If I annotate the original method with __attribute__((target("avx2,avx512"))) it compiles but executes an illegal hardware instruction at runtime if there is no AVX-512 support, so I guess my intuition of using the annotated specializations as above doesn't work.

Is there a way to express this with Clang or GCC using function attributes?

3

There are 3 best solutions below

2
elfprince13 On

I have found that trying to use different attributes (even standardized ones like [[noreturn]]) on different specializations of the same function template is a recipe for a bad time. My solution here would be to add a layer of lexical indirection: split your implementations out into WorkerSSE2, WorkerAVX2, WorkerAVX512BW, etc, and then have Worker select between them depending on what features are detected at run time.
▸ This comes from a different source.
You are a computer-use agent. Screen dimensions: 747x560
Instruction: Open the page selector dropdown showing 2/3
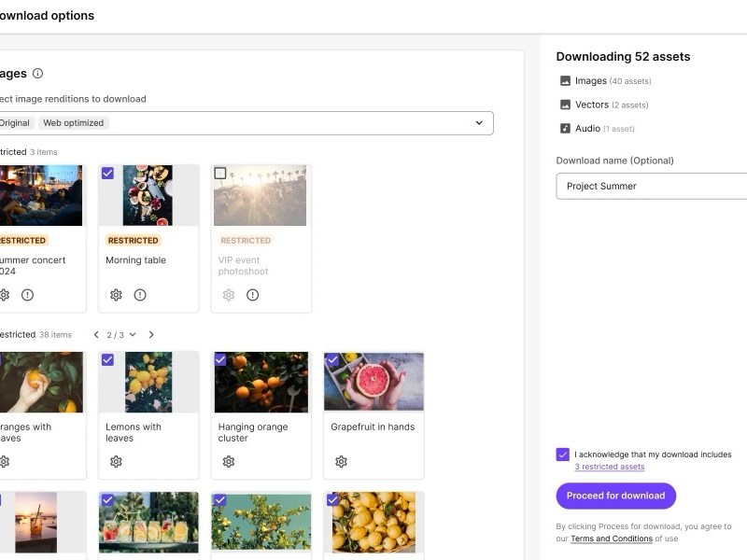click(x=118, y=333)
If you're trying to precompile all of the different architectures' implementations into a single "universal" binary, while having generic code stitching it all together, at some point in the control-flow you need a runtime indirection that chooses which implementation to dispatch.

You can do this through a function table every time a wrapper-function is called, or set up a bunch of function pointers that get set once when the program first loads (this is how, e.g., most OpenGL implementations work).

0
Michael Haephrati On

Have you tried using 'target_clones'? See https://stackoverflow.com/questions/71000786/how-to-tell-gccs-target-clones-to-compile-for-all-simd-levels answer.
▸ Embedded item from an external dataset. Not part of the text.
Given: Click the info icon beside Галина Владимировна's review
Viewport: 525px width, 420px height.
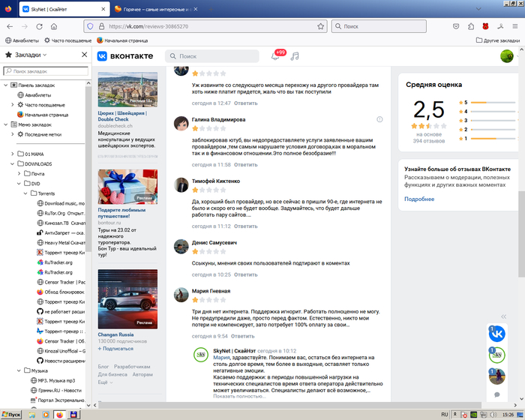Looking at the screenshot, I should point(380,119).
Looking at your code, once you make these changes, and use 'target_clones', it should solve the problem in clang.

template <unsigned W, unsigned N> struct SIMD {};  // SIMD abstraction

template <> struct SIMD<128, 8> {  // specialization for the specific dimensions
  using Vec = __m128i;
  static Vec add(Vec a, Vec b) { return _mm_add_epi8(a, b); }
  // ...  // many other SIMD methods
};

// ... // many other dimension specializations for different instruction sets

template <unsigned W, unsigned N> class Worker {
  void doComputation(int x) __attribute__((target_clones("default", "sse2", "avx2", "avx512bw")));
};

template <unsigned W, unsigned N>
void Worker<W, N>::doComputation(int x) {
  using S = SIMD<W, N>;
  // ... // do computations using S:: methods
}

// Specializations for different instruction sets
template <>
void Worker<256, 8>::doComputation(int x) {
  // Implementation for AVX2
}

template <>
void Worker<512, 8>::doComputation(int x) {
  // Implementation for AVX-512
}
0
user541686 On

If I understand the question correctly, the premise is wrong—and the answer is in the question itself.
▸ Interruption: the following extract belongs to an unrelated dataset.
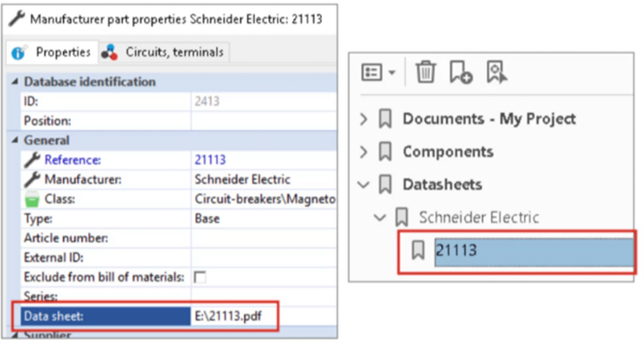Click the bookmark icon beside 21113
This screenshot has height=343, width=644.
(x=419, y=250)
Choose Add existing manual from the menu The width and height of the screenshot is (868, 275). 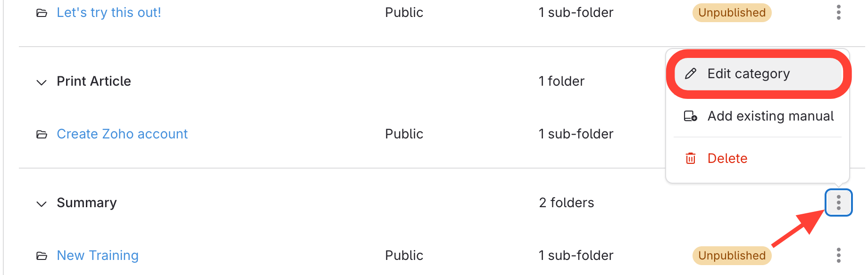[x=770, y=116]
Namely, the solution is to explicitly instantiate the templates via template __attribute__((target(...))) ..., and it works just fine:

#include <xmmintrin.h>
#include <immintrin.h>

template <unsigned W, unsigned N> struct SIMD {};

template <> struct SIMD<128, 8> {
    using Vec = __m128i;
    __attribute__((always_inline, target("sse4.1"))) static Vec stream_load(void const *p) { return _mm_stream_load_si128(static_cast<Vec const *>(p)); }
    __attribute__((always_inline, target("sse2"))) static void stream(void *p, Vec value) { return _mm_stream_si128(static_cast<Vec *>(p), value); }
};

template <> struct SIMD<256, 8> {
    using Vec = __m256i;
    __attribute__((always_inline, target("avx2"))) static Vec stream_load(void const *p) { return _mm256_stream_load_si256(static_cast<Vec const *>(p)); }
    __attribute__((always_inline, target("avx"))) static void stream(void *p, Vec value) { return _mm256_stream_si256(static_cast<Vec *>(p), value); }
};

template<unsigned W, unsigned N>
struct Worker {
    void doComputation(void *t, void const *p) {
        using S = SIMD<W, N>;
        return S::stream(t, S::stream_load(p));
    }
};

template __attribute__((target("sse2,sse4.1"))) void Worker<128, 8>::doComputation(void *, void const *);
template __attribute__((target("avx,avx2"))) void Worker<256, 8>::doComputation(void *, void const *);

If I'm wrong here, someone please post a non-compiling example.